King dushyant in conversation with his advisers. PHOTOS: ATHER KHAN/ EXPRESS

Zain Ahmed and Sunil Shankar, the co-directors of the play, have different strengths as theatre directors, but it is their mutual interest with body movements and unrestrictedblocking on stage that converts the interest into synergy.

They chose to remove most of the text from a very text-heavy tale and relied primarily on gestures and choreography to compensate for the missing text. This made the performance engaging at places with the young lot of actors coming up with some very radical and often provocative images, but most of the times the text was missed. To put it more clearly, the lack of actors’ ability to tell a story only through body movements became clearer and clearer as time passed by, which undermined the overall ensemble feel of the play.

Having said that, one needs to keep in mind that the cast (about 20 people) comprised third year students, who have been brought up with an understanding of acting that treats the craft as more of an audio experience. Making them use their entire body as a tool of communication pushed their limits, but it is only challenges like these that’ll make them realise their true potential and evolve as performers.

Live music by Napa alumni Ahsan Bari was the highlight of the night and the way Bari transformed the eastern classical ragas into world music melodies speaks tons about how much both him and Shakuntala have evolved since 2008, when he had composed eastern classical ragas, with only an acoustic guitar and percussions at hand.

This time around it’s the magic of Sarangi that gives you goosebumps and the meticulous playing of Gul Mohammed. The Sarangi player fools you into believing as if there is a Sitar in the orchestra that you cannot see.

“It’s my magic with the Sarangi that can make it sound like anything I want,” Mohammad clarified after the performance. Abeer Shaan on percussions is a relatively new face in the theatre scene and her comfort with such simple but sophisticated live performance can make her a regular contributor to the growing live musical scene of Karachi.

Overall, there was a clear intention of treating Shakuntala as a very contemporary story; with t-shirts and jeans being preferred over kurta pajama for guys and sleeveless tops for girls instead of saaris, being one visible testimony to it.  The few heavy Sanskrit dialogues might be an issue for some, but if you have been watching enough Indian soap operas and Bollywood films then meanings will instantly flow from the subconscious mind.

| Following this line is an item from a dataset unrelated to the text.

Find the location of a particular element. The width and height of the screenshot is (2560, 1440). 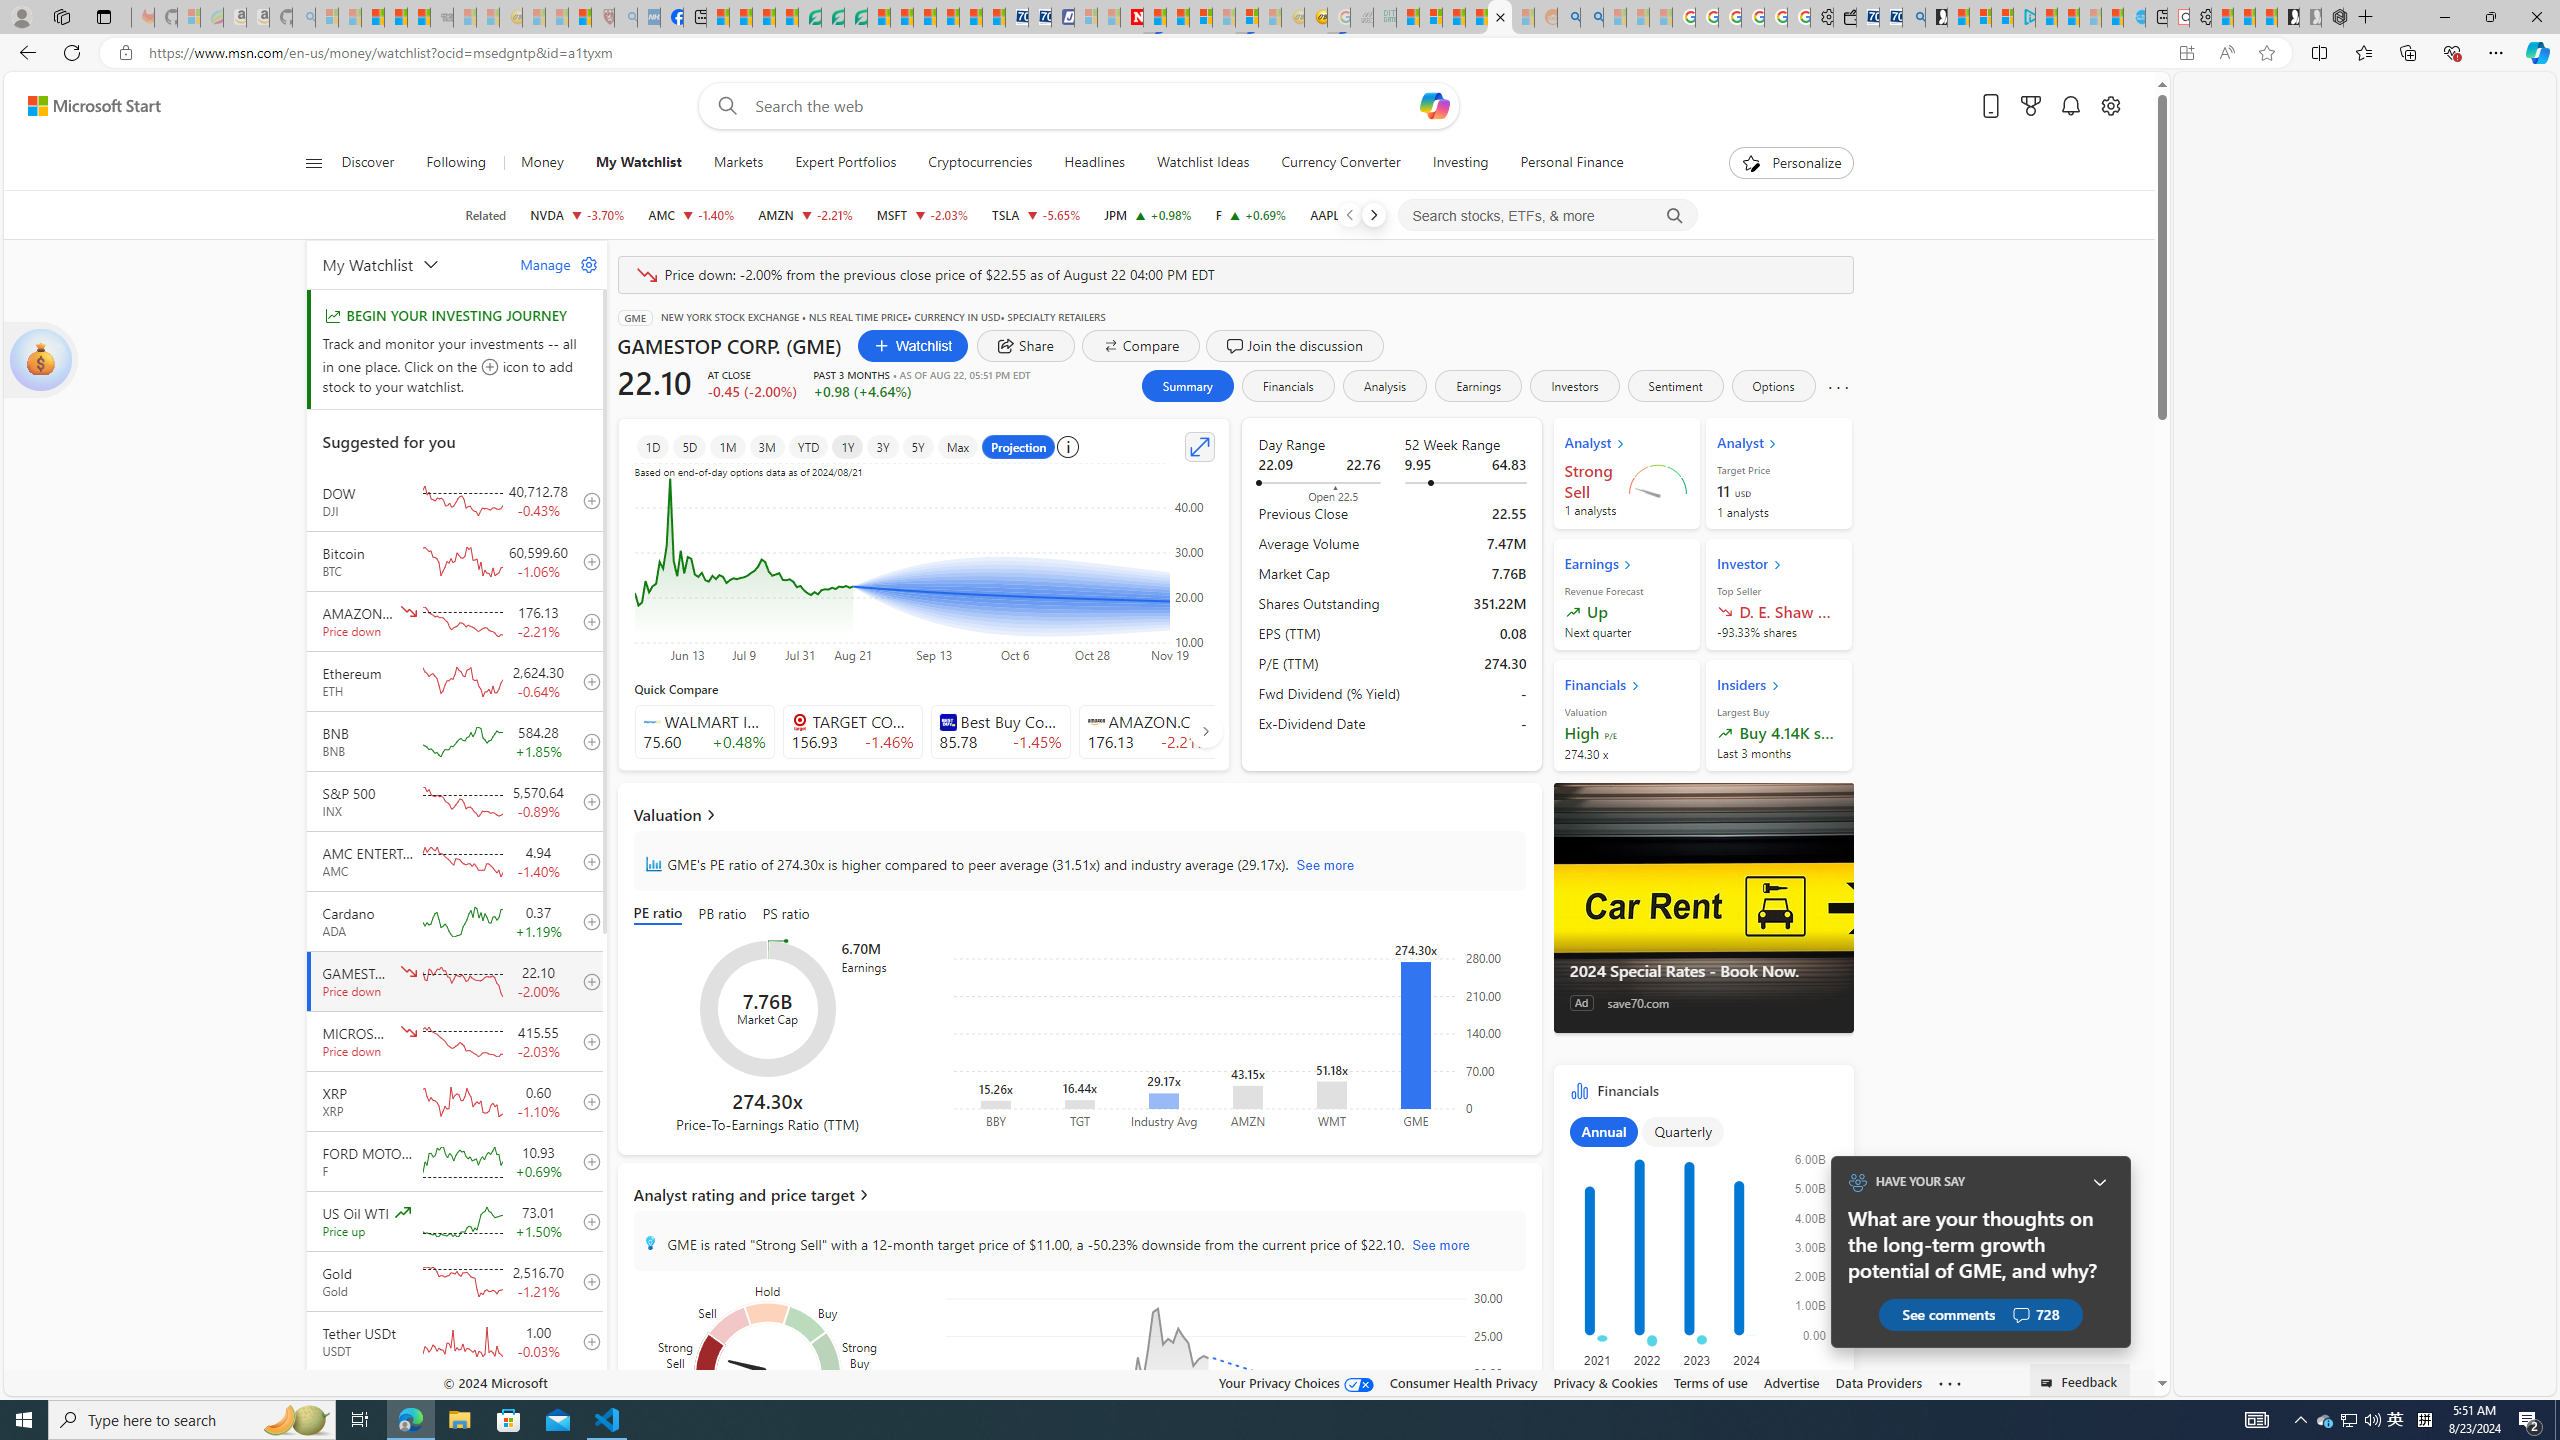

The love story of the mighty king Dushyant and the beautiful Shakuntala is not one of those in which you walk in to see a brilliant plot unfold and get surprised by an unforeseen climax. You rather watch such a play for the storytelling, because the story itself is the seedling from where the archetypical South Asian love story grew further; the quintessential story of a boy meets girl, they fall in love and are separated by the external forces only to come back together because of some divine intervention or merely by the power of love.

Verdict: Shakuntala is an important step back into our cultural history and a significant step forward in our theatrical progress.  It is certainly not palatable for everyone, but much recommended for honest fans of theatre and live music.